Dans cette perte de marqueurs temporelles qui sclérose le film, cette mouvance constante d'une société assujettie à un progrès sans fin, la seule vérité est bien alors celle du corps. Réalité inflexible, c'est le refuge à la déshumanisation. Ainsi, dans ce milieu artistique hypocrite et satirique, c'est le seul élément que sauve finalement Cronenberg : derrière les faux sentiments, les fausses élévations idéales, le corps est une évidence, une certitude qui mène l’œuvre et ses personnages en quête d'une pureté charnelle.

Et puis surtout, le corps n'est pas que l'art, c'est l'artiste. Ce n'est pas anodin que le dernier court-métrage de David Cronenberg, entre Maps to the Stars et ces Crimes du futur, nous montre lui-même embrassant son propre cadavre. Confrontation à la mort, oui, mais aussi narcissisme perturbant, retournement sur soi et introspection douloureuse qui génèrent l'intimité du long-métrage.


Ainsi, si Viggo Mortensen est depuis longtemps (depuis A History of Violence en 2005 précisement) l'acteur fétiche de Cronenberg, il devient ici clairement son alter-ego. Ne serait-ce déjà par son vieillissement qui rapproche les deux hommes dans un sondage dégénératif de la mortalité : Tenser est un homme titubant, courbé, et revenant à la primitivité de la condition humaine. En effet, il ne peut dormir sans lit numérique, ne peut manger sans chaise numérique, et ses actions et pensées sont constamment brisées par des reflux gastriques douloureux qui forment un véritable leitmotiv comique, comme signe d'indigestion entre corps et machine.

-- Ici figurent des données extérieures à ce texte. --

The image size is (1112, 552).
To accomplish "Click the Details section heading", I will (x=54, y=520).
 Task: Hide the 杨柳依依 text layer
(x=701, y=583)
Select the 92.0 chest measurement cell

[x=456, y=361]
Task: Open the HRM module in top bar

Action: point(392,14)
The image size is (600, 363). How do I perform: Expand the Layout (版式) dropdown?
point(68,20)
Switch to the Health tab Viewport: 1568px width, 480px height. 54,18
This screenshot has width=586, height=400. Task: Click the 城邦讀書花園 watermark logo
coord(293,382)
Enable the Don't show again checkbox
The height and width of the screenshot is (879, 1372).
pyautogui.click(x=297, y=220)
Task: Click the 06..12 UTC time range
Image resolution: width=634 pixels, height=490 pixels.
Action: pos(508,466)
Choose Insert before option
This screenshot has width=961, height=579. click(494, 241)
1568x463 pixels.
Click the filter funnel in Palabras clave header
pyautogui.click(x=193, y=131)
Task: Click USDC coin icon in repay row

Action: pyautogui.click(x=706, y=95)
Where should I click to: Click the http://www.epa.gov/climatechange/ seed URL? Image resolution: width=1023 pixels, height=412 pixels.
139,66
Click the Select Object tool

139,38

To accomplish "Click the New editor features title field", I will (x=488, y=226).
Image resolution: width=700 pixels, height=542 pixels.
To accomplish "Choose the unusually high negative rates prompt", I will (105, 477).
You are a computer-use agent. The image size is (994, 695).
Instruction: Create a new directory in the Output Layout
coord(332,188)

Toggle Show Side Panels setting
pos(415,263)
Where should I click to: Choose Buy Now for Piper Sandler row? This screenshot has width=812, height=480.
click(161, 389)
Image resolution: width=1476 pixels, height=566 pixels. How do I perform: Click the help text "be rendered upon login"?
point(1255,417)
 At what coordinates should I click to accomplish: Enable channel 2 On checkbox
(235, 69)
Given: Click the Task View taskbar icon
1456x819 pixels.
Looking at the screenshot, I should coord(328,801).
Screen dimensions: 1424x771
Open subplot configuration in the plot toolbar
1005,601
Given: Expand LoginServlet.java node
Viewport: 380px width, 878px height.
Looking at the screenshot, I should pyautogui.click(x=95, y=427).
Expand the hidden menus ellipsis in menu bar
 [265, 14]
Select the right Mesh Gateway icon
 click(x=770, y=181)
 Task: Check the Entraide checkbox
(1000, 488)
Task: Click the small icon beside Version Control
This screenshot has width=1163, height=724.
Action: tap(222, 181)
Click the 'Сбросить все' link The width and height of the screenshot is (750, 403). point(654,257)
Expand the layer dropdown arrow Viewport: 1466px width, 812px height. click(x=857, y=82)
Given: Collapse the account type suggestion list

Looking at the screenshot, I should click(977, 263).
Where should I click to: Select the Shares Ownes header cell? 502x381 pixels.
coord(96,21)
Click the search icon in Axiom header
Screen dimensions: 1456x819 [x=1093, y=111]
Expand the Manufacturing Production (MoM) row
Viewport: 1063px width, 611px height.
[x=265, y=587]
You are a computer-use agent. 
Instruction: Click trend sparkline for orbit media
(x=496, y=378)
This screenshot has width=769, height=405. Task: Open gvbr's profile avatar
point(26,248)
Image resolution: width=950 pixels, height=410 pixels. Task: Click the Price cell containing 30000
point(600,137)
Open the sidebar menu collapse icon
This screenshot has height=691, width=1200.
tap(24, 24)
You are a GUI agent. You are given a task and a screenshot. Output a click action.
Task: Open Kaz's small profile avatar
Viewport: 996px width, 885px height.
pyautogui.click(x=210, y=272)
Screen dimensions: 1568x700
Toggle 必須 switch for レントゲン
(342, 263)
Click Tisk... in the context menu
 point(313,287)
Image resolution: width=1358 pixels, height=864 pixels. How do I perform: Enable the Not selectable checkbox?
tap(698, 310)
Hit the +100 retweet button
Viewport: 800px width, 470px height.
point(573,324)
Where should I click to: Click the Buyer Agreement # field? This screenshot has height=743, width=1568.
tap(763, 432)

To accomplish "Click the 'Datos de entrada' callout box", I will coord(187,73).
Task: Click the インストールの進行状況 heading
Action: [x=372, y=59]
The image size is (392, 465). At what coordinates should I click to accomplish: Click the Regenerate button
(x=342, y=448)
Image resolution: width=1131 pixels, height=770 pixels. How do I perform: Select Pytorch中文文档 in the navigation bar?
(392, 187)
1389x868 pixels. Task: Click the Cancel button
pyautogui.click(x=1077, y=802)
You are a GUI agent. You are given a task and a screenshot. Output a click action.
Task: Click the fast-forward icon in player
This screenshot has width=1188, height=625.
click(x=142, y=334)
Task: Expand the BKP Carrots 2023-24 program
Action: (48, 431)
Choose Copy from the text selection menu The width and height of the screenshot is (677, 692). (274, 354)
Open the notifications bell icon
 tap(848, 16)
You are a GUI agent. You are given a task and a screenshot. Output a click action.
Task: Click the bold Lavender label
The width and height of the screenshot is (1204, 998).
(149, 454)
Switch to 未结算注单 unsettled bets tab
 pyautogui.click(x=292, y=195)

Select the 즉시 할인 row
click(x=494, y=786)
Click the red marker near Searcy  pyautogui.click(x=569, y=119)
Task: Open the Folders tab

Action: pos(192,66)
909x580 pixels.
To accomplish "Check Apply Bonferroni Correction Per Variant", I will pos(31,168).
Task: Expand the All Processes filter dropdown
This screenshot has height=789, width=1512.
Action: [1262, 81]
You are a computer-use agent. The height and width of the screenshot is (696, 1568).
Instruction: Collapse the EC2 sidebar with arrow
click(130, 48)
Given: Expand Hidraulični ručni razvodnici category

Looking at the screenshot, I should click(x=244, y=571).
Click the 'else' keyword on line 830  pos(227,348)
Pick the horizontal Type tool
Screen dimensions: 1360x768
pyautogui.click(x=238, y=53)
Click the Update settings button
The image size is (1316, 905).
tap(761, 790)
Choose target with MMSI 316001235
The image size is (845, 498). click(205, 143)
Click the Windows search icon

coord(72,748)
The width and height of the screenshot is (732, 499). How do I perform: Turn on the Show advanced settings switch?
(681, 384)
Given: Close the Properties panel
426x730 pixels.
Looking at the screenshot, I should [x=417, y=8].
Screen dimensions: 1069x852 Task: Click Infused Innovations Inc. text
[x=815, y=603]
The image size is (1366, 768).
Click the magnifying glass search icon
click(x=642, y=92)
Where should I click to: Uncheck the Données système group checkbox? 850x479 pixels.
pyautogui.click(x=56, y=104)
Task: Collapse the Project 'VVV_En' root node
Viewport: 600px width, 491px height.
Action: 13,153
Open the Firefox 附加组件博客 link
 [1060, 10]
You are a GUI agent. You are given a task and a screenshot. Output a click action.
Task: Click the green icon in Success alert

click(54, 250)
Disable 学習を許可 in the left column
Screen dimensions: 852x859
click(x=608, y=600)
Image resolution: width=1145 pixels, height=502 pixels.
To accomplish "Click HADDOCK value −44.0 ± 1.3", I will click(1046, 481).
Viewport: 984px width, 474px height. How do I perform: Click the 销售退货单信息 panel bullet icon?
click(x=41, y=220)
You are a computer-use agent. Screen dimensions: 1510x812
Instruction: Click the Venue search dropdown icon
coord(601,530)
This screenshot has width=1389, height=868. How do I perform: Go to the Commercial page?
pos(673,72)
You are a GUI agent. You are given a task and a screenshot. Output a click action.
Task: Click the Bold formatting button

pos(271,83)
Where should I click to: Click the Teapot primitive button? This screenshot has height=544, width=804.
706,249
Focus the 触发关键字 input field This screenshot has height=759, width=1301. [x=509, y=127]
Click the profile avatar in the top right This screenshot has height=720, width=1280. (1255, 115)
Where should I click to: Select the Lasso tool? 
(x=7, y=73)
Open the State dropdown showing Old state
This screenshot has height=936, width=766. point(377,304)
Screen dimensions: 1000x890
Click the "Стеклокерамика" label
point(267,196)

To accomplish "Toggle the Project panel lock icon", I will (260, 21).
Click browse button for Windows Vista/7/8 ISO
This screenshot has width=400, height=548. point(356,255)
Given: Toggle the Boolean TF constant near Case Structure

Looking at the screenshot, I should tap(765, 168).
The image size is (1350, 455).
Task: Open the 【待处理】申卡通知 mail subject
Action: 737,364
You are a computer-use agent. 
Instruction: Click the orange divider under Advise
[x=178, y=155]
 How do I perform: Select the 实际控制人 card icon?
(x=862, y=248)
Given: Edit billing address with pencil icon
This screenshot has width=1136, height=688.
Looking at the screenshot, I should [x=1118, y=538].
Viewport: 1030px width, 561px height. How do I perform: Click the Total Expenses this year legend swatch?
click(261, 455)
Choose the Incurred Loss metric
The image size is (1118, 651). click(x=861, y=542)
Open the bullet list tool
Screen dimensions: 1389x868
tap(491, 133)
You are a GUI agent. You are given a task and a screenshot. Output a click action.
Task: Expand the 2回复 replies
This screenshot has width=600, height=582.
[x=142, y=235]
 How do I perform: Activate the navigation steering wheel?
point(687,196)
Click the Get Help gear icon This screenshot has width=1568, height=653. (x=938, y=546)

Mais plus encore, cette indécision du corps, cette technologie mal adaptée à l'existence, c'est l'interrogation ultime de Cronenberg, non plus seulement sur sa matérialité, mais sur son œuvre entière. C'est ainsi que Les Crimes du futur s'apparente réellement à un film testamentaire : non pas seulement par ses références explicites et omniprésentes à ses œuvres précédentes ou par son besoin d'avancée esthétique, mais par sa faculté à rentrer dans l'intime totale de l'artiste dans toute sa vulnérabilité. Cronenberg se montre en infiltré, en imposture, guettant le scandale et repoussant sans cesse sa désuétude jusqu'à l'aliénation. Tout l'arrière-plan du film, dans un monde artistique désœuvré transformant le corps, celui qui choque, en art, et plus globalement en spectacle, éloignant ainsi paradoxalement par définition de l'angoisse de la mort, tout cet arrière-plan sert alors de métaphore évidente de la Mecque du cinéma et de ses questionnements. Qu'est-ce que la beauté du corps ? Son sanctuaire intérieure ? Son apparence spectaculaire ? Est-il l'élément majeur du cinéma ? Durant tout le film le cinéaste se perd dans un tourbillon dialogué de réflexions qui détruisent toutes les certitudes du spectateur, mais il finit par un achèvement à la fois furtif, surprenant, et pourtant évident. Après le verbe, vient l'image, l'image pure qui, s'intégrant intradiégétiquement au scénario, s'intègre dans le même temps aux sentiments humains de Tenser, le visage mue par une seule larme que contemple un grain magnifique après deux heures de numérique. Cette image, c'est celle d'une conviction : le corps, malgré et par ses déformations, reste sincère, et la caméra, malgré et par ses artifices, parvient toujours à explorer son abîme.